WHAT THIS TASK INVOLVES:
Rewrite every one of the records below with "Open" replaced by "Go to" and nothing else changed. Omit the pictures from your rewrite.

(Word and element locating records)
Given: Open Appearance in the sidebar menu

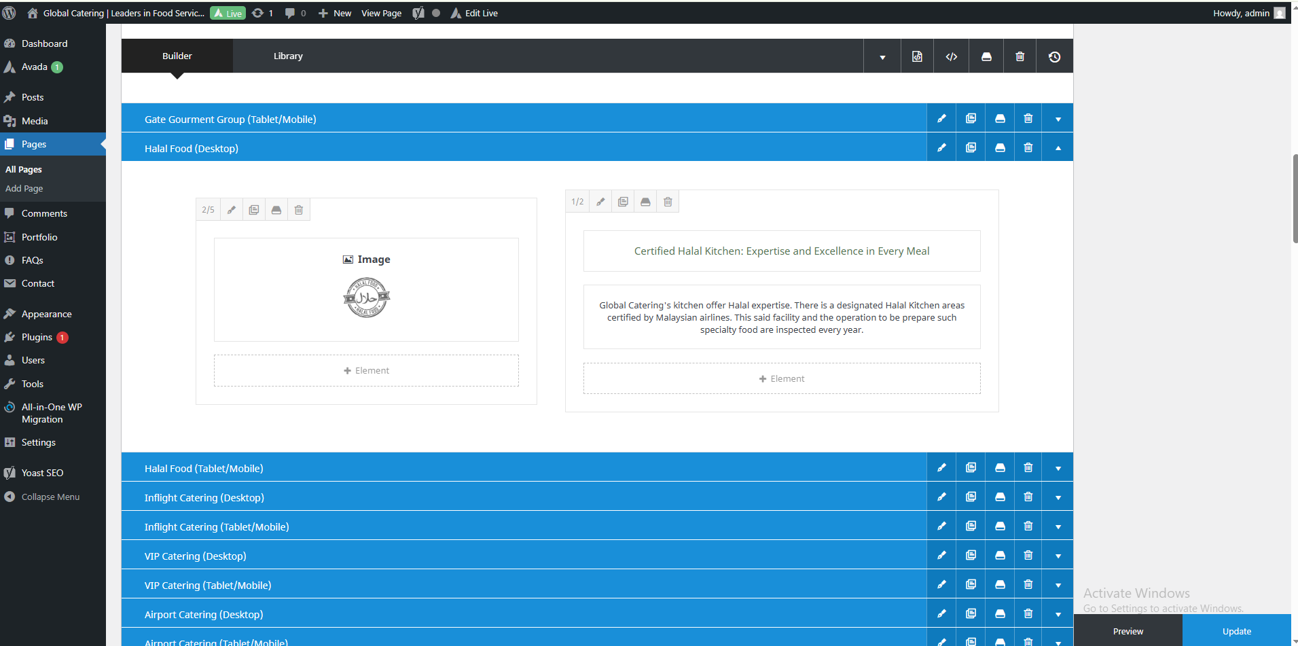Looking at the screenshot, I should 46,314.
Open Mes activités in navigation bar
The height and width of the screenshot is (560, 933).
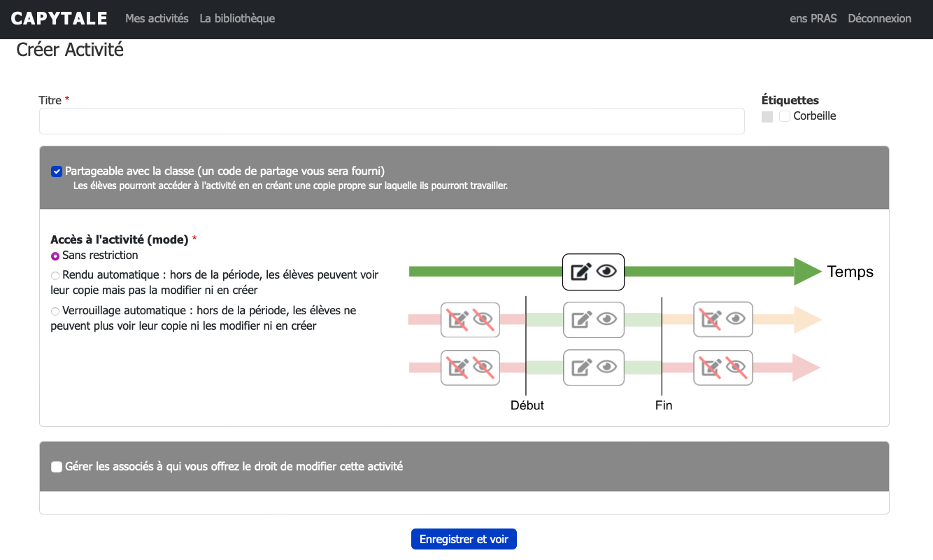pyautogui.click(x=157, y=19)
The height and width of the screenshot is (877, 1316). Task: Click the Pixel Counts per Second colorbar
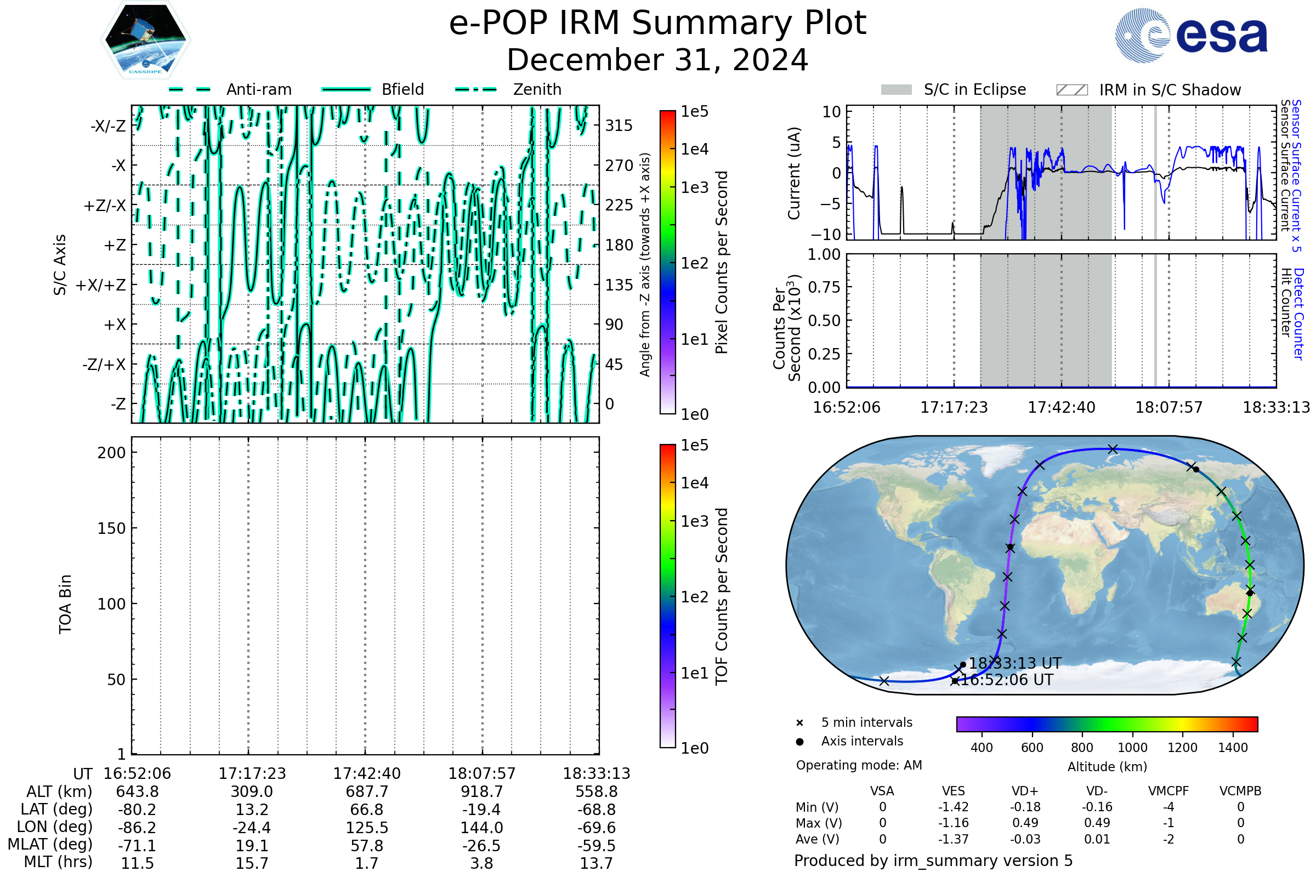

SOLUTION TO THIS EXERCISE:
Given: Go to Appearance in the sidebar menu

Looking at the screenshot, I should 46,314.
Go to Mes activités in navigation bar
The height and width of the screenshot is (560, 933).
pyautogui.click(x=157, y=19)
The height and width of the screenshot is (877, 1316). Task: Click the Pixel Counts per Second colorbar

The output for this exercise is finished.